■ **WORK REQUEST**: Copy out lines with the word "This" from the material that follows.
╔══
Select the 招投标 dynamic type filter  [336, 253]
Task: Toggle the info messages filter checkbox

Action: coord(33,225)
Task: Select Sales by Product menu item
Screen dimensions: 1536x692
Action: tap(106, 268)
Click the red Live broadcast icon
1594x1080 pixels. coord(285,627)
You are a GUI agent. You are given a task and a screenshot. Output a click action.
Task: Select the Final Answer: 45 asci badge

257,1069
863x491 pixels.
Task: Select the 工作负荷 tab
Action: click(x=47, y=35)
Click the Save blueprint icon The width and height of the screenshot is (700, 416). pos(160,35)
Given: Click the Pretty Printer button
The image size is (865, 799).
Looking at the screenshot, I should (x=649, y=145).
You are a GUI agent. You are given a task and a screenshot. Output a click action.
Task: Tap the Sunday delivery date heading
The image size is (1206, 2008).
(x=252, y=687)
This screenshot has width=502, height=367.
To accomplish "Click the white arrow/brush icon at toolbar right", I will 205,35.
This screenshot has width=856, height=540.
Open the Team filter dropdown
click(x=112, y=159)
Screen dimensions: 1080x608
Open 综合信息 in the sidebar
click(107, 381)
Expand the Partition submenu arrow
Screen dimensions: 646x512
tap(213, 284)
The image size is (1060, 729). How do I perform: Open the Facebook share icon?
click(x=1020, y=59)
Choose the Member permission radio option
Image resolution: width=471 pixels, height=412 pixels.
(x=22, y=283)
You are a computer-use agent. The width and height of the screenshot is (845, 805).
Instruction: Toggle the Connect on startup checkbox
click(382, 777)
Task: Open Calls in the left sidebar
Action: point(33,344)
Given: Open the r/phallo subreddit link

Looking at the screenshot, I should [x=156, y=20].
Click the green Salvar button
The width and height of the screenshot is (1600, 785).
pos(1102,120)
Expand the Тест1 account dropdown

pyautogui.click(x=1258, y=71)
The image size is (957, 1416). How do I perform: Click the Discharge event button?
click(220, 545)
╚══
■ **REPLY TO THE EXERCISE**:
This screenshot has width=502, height=367.
This screenshot has width=856, height=540.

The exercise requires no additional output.